「言えないこと呑んで溺れかけている
   黙るより他思いつかず 決めたんならそれもいいだろう」



・“いい歌”オーラが蓋をしても漏れ出ているといった感じですが、『誕生』と同じく
 ちょっと優等生すぎる気がして、ひねくれ者の私としては、素直に好きになれません。
 もう一点、曲の最後に入っている笛の音や実際コンサートでご本人が吹いていた笛は、
 いわゆる体育の先生が首から下げているようなホイッスル。わたしがこの曲から
 イメージする笛はリコーダーやオカリナの類。
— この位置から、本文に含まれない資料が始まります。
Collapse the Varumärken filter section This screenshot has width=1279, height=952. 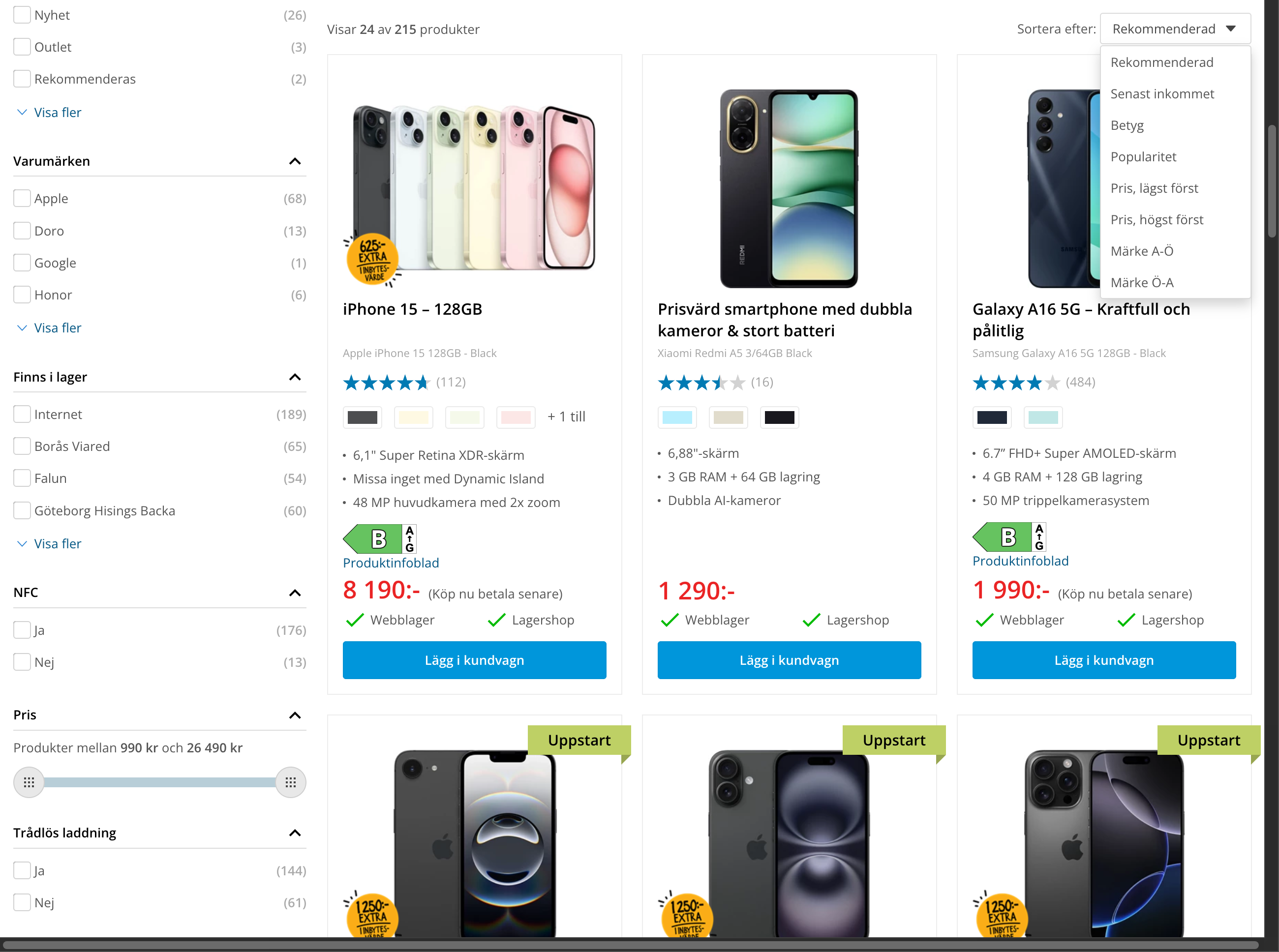click(x=295, y=161)
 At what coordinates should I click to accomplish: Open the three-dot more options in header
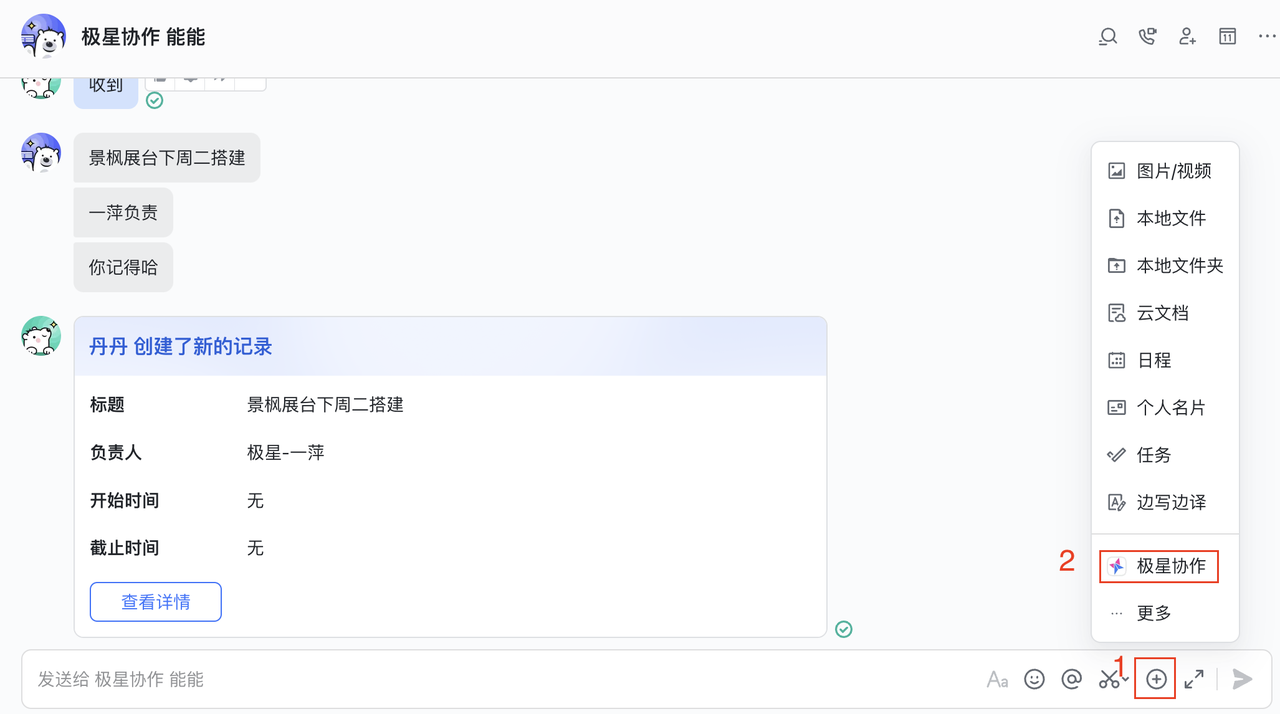pyautogui.click(x=1267, y=37)
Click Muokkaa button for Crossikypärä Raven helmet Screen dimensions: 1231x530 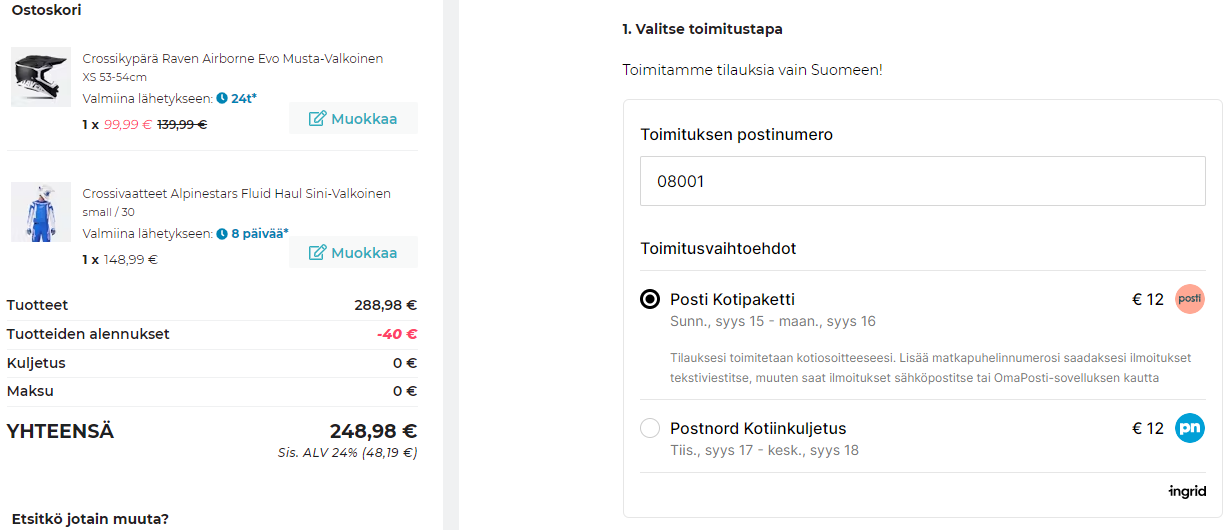[353, 119]
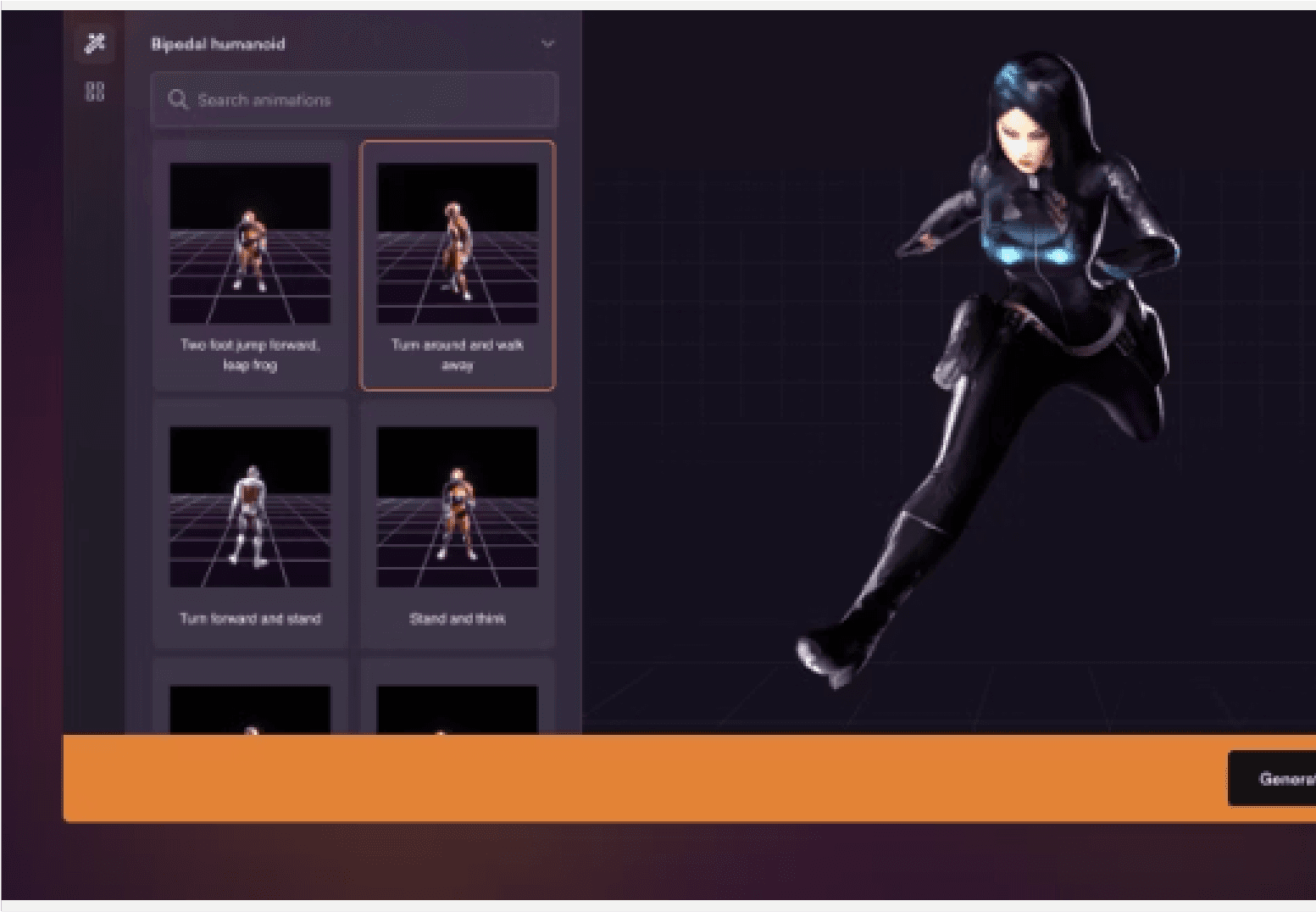Click the 'Turn around and walk away' caption text

(458, 354)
その違和感が拭えないことからも、
 素直に好きになれません。
 マイナス発言ばかりしましたが、あくまで個人の感想です。大前提として非常に
 素晴らしい歌であることは間違いありません。万人におすすめできる超絶な良曲です。

・二人称が“あなた”ではなく、“おまえ”であることが、この曲が単に優しいだけの曲
 ではないというちょっとした緊張感と絶妙の距離感をもって全体を律しているように
 思います。

・言葉にできない、言葉にしないほうがよい、だから風の笛を吹くのであって、
 風の笛が具体的に何であるかは考えないことに意義がある(本来であれば
 そんな意義すら不要)。
 風の笛を吹いたら万事解決するわけではないが、なぜか安心する。
 理屈ではなく、“なぜか安心する”という空気を、それでもまた言葉でつくり
 だしているところが、中島みゆきの真骨頂。